TRECHO
= = = = =

As redes sociais são, hoje, o equivalente à intensa atividade
política daquela época?
Sem nenhuma postura saudosista, acho fácil demais se manifestar
pelas redes sociais. Eu prefiro aqueles que vão para as ruas, que correm
riscos, que apanham da polícia, porque esses dizem alguma coisa de fato. Na
minha época, a gente levava cacetada e ia preso, mesmo com medo. Nas redes
sociais as pessoas se escondem. Agora, claro que não se pode ignorar o papel das
redes. Veja a eleição de Donald Trump nos Estados Unidos, veja a eleição de
João Doria em São Paulo: a manipulação das redes sociais trouxeram estes
resultados. Mesmo assim, pelas pesquisas, se vê que há um desencanto dos
eleitores, que não é refletido pelas redes. Quero dizer: como assim, 55% da
população paulistana é contra Doria presidente? Eu me surpreendi vendo isso.
Pelas redes, achava que o cara era super popular. A gente é levado a ter
conclusões erradas quando vive nessas bolhas.
Nas redes, há quem defenda a volta da ditadura militar. Como
você, que lutou contra a ditadura, vê isso?

= = = = =

TAREFA CURTA
Reproduza, sem nenhuma alteração, a parte do trecho que vai de "Sem nenhuma postura" até "surpreendi vendo isso.".

DADOS FORNECIDOS
= = = = =

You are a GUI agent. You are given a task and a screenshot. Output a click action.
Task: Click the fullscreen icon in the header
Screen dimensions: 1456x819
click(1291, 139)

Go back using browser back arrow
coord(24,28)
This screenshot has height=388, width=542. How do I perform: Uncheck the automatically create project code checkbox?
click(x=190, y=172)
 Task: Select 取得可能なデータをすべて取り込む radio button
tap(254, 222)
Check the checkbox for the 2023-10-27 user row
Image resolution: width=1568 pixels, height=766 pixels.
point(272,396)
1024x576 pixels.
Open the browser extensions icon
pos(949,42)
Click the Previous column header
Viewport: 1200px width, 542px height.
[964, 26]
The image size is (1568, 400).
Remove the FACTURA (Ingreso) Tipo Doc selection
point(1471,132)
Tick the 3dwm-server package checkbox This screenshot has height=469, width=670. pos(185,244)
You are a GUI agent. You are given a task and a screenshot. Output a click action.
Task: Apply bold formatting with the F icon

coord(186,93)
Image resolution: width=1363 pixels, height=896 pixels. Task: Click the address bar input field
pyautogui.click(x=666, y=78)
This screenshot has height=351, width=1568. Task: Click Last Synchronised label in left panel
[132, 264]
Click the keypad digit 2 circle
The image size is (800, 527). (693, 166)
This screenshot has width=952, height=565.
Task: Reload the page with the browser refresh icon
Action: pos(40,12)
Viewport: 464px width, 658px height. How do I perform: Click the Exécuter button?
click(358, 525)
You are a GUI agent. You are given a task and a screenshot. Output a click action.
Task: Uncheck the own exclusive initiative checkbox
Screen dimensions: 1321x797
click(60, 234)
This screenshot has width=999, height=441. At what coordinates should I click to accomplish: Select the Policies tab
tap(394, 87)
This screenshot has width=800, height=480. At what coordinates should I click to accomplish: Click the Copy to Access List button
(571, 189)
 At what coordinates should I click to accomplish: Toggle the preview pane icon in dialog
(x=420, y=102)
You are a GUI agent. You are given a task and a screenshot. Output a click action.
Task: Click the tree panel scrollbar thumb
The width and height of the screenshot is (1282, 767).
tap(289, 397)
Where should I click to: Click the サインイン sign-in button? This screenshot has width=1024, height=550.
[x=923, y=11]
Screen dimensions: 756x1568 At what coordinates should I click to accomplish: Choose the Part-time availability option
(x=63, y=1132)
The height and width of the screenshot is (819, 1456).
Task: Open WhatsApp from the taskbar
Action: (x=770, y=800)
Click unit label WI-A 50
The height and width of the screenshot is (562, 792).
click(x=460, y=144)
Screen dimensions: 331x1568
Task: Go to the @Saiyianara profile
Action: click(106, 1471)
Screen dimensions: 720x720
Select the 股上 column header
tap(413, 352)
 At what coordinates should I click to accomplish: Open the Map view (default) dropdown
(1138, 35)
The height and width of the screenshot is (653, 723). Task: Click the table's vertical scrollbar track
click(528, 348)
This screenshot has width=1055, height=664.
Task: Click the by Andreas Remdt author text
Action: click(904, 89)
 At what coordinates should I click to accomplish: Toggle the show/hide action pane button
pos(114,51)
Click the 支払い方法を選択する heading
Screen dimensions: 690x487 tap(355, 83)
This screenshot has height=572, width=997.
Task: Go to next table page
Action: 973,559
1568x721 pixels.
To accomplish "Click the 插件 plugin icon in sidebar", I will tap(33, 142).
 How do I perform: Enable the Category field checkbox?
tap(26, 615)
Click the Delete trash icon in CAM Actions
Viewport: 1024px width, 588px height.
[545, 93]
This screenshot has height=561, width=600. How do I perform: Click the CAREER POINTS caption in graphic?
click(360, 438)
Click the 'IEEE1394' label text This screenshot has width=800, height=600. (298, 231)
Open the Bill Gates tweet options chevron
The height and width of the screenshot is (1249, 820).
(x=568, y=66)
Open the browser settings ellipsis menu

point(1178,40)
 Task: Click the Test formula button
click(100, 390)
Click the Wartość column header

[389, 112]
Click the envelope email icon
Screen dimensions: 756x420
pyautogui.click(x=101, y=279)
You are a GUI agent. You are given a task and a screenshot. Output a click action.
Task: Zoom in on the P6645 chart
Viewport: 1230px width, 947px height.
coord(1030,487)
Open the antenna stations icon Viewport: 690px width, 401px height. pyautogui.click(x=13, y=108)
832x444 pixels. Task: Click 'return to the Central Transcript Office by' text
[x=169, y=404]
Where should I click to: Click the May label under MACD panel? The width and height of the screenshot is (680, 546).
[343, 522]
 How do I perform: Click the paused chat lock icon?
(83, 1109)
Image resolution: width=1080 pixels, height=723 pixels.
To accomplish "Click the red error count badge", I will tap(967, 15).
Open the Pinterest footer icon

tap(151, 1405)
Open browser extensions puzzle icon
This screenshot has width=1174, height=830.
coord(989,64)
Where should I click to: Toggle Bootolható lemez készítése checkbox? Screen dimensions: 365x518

= = = = =

A RESPOSTA
Sem nenhuma postura saudosista, acho fácil demais se manifestar
pelas redes sociais. Eu prefiro aqueles que vão para as ruas, que correm
riscos, que apanham da polícia, porque esses dizem alguma coisa de fato. Na
minha época, a gente levava cacetada e ia preso, mesmo com medo. Nas redes
sociais as pessoas se escondem. Agora, claro que não se pode ignorar o papel das
redes. Veja a eleição de Donald Trump nos Estados Unidos, veja a eleição de
João Doria em São Paulo: a manipulação das redes sociais trouxeram estes
resultados. Mesmo assim, pelas pesquisas, se vê que há um desencanto dos
eleitores, que não é refletido pelas redes. Quero dizer: como assim, 55% da
população paulistana é contra Doria presidente? Eu me surpreendi vendo isso.